I am frankly appalled by the latest shenanigans of the record industry. I mean, of course, the pursuit through the American courts of individual music fans for copyright theft, with the promise of punitive damages for those convicted. Needless to say, our own record industry is biding its time until the outcomes of these 'test' cases are known, before they launch similar actions.|
It is not all copyright thieves being pursued - merely a representative sample. I had assumed that if something is against the law, all law-breakers should be prosecuted, not a few unfortunates. However, this offence is being committed on such a mass scale that it would be impossible to do so.
Since the people who are sharing these music files over the internet are among the decreasing number of people who are actually still interested in popular music, what good could possibly come of criminalising one's customers?
Please do not misunderstand me: I am not writing a charter for copyright theft. I firmly believe that the artists who make the music on which the industry relies must be paid, otherwise they will stop making it. However, I do feel that this industry would be better served by attempting to understand why people no longer wish to buy their product.
Is it too expensive? Have most of the older record buyers now replaced all their vinyl with CDs? Have youngsters today less interest in pop music than cars, clothes or pubs? Has the 'dream format', CD, been supplanted by DVD? Is there less musical innovation coming through the record industry than ever before, as evinced by the rise of 'boy-bands' and TV tie-ins such as 'Pop Idol'?
Or would people rather own individual songs than whole albums filled with padding and a couple of decent tunes? The decline in singles sales can be explained by the high price - 30-40% of the cost of a whole album for one song, since the 'B-side' or 'bonus tracks' have become synonymous with sub-standard product.
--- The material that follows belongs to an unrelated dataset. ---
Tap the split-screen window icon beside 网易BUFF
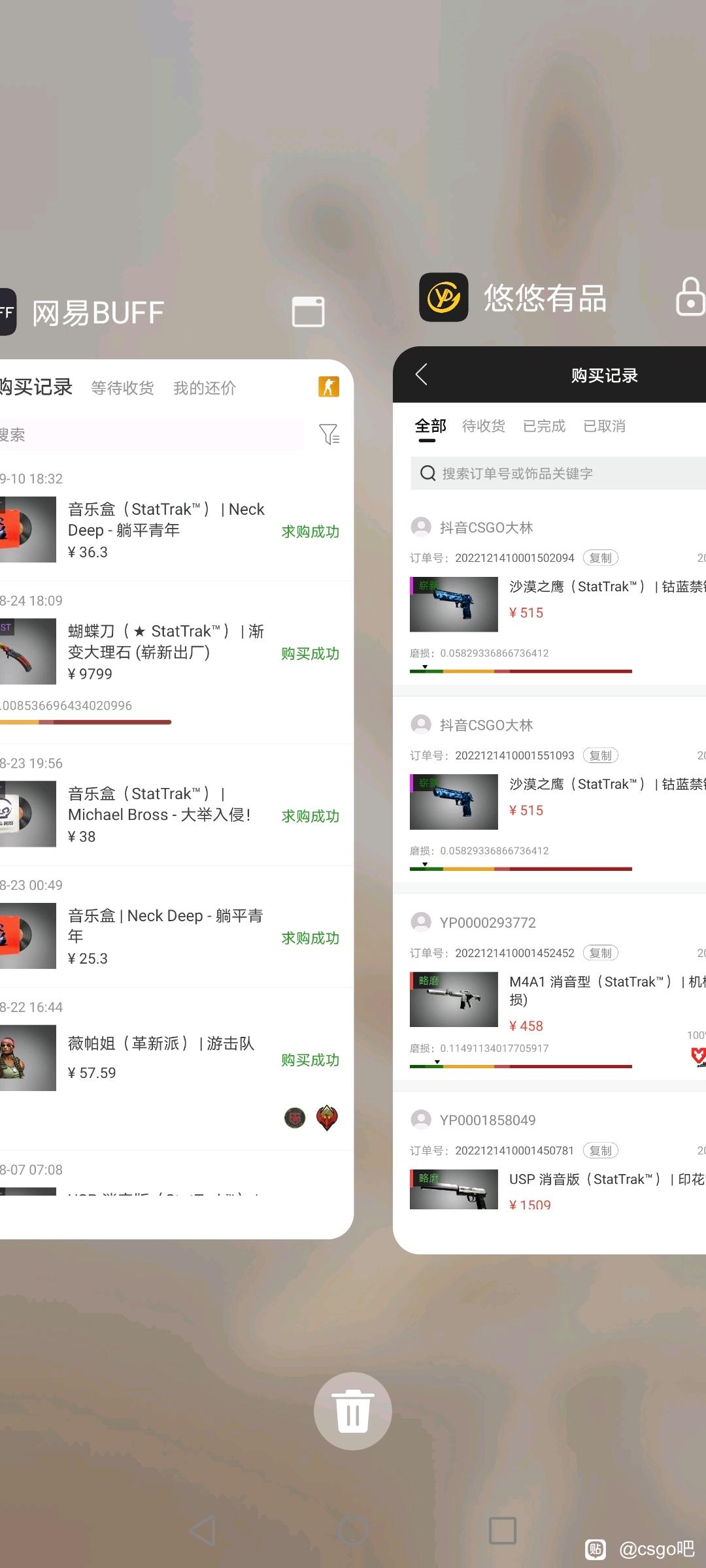This screenshot has width=706, height=1568. click(308, 312)
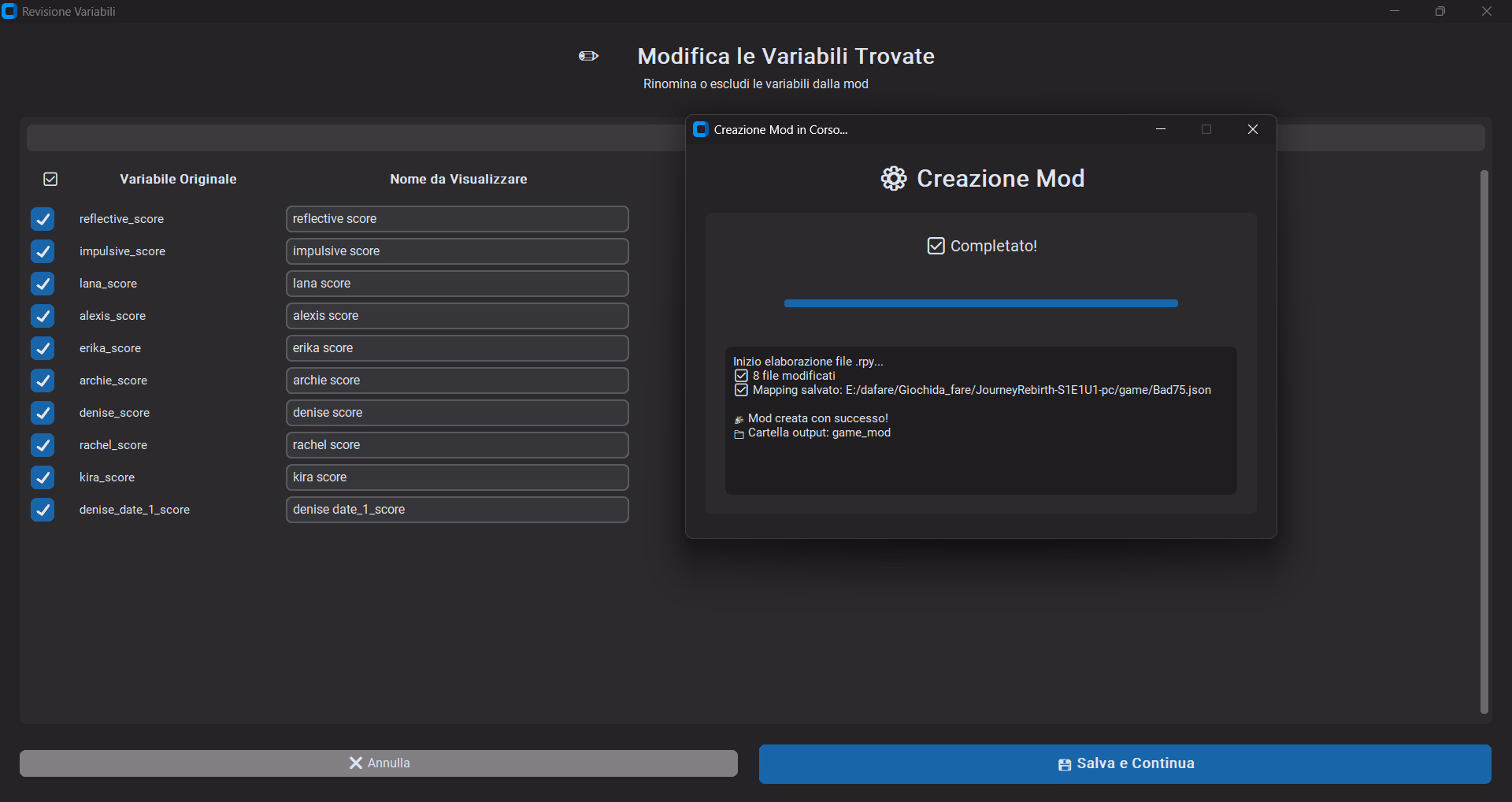Image resolution: width=1512 pixels, height=802 pixels.
Task: Click the gear icon beside Creazione Mod
Action: [893, 179]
Perhaps people have become cynical about an industry which sells precisely the same product to the same people over and over, in countless formats - vinyl, cassette, CD, HDCD or DVD-A; coloured vinyl, picture sleeves, numbered limited editions and compilations; I could go on. Even the software industry, not renowned for its scruples, offers existing customers of a product substantial upgrade discounts, rather than reselling the same product for the same price or more, as the record industry does.
I feel they should ask themselves why it is that when they are making money hand over fist, it is because of the quality of their product and good management, yet when they are losing money, somebody else is to blame!
The Reader's Doglist Association of Great Britain believes this letter was published but no copy remains.